» TASK GOAL:
Convert the stretch of the material from the line that contains "Given: Open the Pocket extension icon" through the line that contains "will tap(1189, 84)." into a JSON list of strings, one string per line, leaving out any blank lines.

» SUPPLIED RECORDS:
-- -- --

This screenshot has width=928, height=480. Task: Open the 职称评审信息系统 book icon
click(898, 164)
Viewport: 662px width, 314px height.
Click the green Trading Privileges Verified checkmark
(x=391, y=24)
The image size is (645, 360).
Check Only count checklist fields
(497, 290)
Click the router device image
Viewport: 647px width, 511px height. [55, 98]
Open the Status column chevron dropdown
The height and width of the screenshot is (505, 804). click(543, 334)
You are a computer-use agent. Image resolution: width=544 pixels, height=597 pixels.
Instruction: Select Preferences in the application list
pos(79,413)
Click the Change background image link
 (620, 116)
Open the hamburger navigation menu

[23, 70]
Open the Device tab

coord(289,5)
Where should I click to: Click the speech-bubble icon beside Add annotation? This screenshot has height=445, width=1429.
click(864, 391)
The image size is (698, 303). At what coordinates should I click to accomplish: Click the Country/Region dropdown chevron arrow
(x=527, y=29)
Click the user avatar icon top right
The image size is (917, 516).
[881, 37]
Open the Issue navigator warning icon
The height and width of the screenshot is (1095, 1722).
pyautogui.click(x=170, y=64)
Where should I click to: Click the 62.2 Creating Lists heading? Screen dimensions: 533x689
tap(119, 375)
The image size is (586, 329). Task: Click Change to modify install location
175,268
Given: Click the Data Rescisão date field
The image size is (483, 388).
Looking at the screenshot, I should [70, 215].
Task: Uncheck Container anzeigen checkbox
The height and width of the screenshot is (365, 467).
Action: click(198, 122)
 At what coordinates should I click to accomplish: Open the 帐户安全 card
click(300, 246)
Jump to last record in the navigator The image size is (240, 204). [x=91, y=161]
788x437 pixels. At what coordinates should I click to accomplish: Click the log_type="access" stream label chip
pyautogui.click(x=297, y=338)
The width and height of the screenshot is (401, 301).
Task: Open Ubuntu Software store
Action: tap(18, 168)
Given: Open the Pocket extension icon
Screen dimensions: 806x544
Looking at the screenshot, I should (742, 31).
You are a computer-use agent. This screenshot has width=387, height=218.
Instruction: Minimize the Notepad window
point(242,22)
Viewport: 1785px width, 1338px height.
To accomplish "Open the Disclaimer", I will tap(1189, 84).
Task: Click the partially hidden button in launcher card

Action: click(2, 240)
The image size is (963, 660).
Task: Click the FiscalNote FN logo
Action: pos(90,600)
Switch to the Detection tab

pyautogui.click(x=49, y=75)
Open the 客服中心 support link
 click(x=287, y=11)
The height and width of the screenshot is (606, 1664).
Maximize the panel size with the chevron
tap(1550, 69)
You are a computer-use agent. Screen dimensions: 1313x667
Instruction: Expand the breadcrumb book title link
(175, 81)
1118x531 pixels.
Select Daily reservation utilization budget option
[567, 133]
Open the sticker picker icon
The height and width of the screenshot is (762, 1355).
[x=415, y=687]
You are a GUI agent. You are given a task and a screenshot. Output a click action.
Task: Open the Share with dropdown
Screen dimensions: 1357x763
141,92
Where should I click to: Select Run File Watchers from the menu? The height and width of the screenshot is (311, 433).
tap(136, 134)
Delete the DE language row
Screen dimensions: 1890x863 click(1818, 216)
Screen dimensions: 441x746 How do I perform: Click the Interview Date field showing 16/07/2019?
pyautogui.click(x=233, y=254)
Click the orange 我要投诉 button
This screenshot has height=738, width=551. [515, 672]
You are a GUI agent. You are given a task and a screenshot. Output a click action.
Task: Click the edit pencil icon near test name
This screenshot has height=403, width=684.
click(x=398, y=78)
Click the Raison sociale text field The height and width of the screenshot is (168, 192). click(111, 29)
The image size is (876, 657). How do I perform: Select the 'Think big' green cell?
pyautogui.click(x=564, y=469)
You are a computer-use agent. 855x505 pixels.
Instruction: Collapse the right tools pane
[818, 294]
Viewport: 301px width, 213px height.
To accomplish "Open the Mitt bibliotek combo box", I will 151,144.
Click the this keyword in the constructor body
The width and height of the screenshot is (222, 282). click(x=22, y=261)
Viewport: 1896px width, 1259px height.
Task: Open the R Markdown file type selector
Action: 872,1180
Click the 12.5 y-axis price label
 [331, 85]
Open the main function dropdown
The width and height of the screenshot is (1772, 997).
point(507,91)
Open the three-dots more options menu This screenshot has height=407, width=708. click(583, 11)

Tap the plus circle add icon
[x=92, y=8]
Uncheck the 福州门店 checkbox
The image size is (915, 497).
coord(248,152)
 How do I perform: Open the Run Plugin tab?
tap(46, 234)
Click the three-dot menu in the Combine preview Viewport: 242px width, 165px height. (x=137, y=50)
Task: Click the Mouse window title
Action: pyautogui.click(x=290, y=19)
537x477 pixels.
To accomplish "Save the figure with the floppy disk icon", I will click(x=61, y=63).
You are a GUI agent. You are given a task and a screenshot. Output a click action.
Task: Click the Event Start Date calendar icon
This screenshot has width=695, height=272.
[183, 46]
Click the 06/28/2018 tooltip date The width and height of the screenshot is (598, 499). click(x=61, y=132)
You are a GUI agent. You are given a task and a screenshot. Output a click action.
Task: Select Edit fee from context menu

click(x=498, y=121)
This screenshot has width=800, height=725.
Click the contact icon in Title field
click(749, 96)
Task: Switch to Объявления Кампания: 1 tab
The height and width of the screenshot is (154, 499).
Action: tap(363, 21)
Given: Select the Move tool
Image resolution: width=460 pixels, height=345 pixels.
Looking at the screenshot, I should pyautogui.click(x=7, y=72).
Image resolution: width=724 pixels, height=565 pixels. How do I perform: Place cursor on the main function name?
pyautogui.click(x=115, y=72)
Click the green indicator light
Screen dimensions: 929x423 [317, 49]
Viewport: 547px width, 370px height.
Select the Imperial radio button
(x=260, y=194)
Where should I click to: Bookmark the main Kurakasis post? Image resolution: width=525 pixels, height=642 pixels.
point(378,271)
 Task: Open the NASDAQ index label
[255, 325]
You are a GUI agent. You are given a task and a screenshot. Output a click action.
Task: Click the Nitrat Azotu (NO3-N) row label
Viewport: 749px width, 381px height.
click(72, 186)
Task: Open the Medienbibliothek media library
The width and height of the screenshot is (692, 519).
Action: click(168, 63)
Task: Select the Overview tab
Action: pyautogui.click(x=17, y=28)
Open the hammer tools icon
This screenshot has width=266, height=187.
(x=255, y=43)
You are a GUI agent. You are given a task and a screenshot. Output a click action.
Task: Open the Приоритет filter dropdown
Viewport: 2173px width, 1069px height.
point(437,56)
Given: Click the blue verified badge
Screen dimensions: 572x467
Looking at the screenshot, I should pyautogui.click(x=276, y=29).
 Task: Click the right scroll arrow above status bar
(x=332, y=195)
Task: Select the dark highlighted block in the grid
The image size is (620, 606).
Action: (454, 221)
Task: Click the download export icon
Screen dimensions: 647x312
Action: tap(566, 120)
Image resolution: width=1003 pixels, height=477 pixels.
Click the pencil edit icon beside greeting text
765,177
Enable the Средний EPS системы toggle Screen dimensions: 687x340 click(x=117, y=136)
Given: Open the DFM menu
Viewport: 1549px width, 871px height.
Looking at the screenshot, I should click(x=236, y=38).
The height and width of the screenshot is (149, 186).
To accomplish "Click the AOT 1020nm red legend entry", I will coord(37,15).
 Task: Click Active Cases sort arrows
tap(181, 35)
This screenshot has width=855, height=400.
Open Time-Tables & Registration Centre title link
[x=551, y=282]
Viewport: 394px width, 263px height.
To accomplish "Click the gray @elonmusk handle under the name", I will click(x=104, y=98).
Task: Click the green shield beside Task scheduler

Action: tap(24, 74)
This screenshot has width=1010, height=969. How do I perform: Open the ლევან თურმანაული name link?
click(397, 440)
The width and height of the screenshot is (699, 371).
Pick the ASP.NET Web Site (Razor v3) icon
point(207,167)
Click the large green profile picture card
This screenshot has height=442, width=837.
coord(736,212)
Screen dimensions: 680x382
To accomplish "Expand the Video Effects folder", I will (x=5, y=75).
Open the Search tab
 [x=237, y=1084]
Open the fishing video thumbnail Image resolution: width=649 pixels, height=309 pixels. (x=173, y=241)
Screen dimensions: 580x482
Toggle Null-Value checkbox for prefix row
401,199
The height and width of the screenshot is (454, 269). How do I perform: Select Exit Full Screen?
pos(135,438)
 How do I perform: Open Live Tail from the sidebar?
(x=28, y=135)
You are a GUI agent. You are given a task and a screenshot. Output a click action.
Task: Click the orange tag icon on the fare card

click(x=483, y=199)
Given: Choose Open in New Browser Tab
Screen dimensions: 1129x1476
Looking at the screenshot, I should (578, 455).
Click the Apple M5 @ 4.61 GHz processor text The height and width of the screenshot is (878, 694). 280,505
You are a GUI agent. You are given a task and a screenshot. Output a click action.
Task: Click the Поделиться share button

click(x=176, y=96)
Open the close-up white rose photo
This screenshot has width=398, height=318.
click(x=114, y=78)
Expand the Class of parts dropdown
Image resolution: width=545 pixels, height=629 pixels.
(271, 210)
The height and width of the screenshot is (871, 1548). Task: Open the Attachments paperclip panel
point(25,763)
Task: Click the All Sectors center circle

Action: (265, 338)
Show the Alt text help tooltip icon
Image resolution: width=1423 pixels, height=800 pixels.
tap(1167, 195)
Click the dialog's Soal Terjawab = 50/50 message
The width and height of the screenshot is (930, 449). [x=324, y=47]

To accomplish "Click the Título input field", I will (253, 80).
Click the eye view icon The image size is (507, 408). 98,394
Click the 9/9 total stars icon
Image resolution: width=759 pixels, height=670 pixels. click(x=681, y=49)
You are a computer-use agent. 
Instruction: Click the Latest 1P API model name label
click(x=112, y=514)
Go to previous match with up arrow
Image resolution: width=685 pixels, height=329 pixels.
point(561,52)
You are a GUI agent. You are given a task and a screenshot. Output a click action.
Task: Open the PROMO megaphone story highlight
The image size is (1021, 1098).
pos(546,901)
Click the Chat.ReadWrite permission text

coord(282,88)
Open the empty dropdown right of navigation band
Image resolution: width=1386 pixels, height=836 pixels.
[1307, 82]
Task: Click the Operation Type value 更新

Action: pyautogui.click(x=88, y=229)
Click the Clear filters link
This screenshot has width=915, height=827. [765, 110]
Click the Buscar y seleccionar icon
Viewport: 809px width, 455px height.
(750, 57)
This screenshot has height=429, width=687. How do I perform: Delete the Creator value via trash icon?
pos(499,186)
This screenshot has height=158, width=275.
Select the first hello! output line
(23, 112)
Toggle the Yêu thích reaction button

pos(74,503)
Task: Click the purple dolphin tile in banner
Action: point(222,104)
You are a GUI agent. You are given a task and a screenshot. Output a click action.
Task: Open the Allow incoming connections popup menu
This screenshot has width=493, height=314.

-- -- --

» FULL SOLUTION:
[
  "Given: Open the Pocket extension icon",
  "Screen dimensions: 806x544",
  "Looking at the screenshot, I should (742, 31).",
  "You are a computer-use agent. This screenshot has width=387, height=218.",
  "Instruction: Minimize the Notepad window",
  "point(242,22)",
  "Viewport: 1785px width, 1338px height.",
  "To accomplish \"Open the Disclaimer\", I will tap(1189, 84)."
]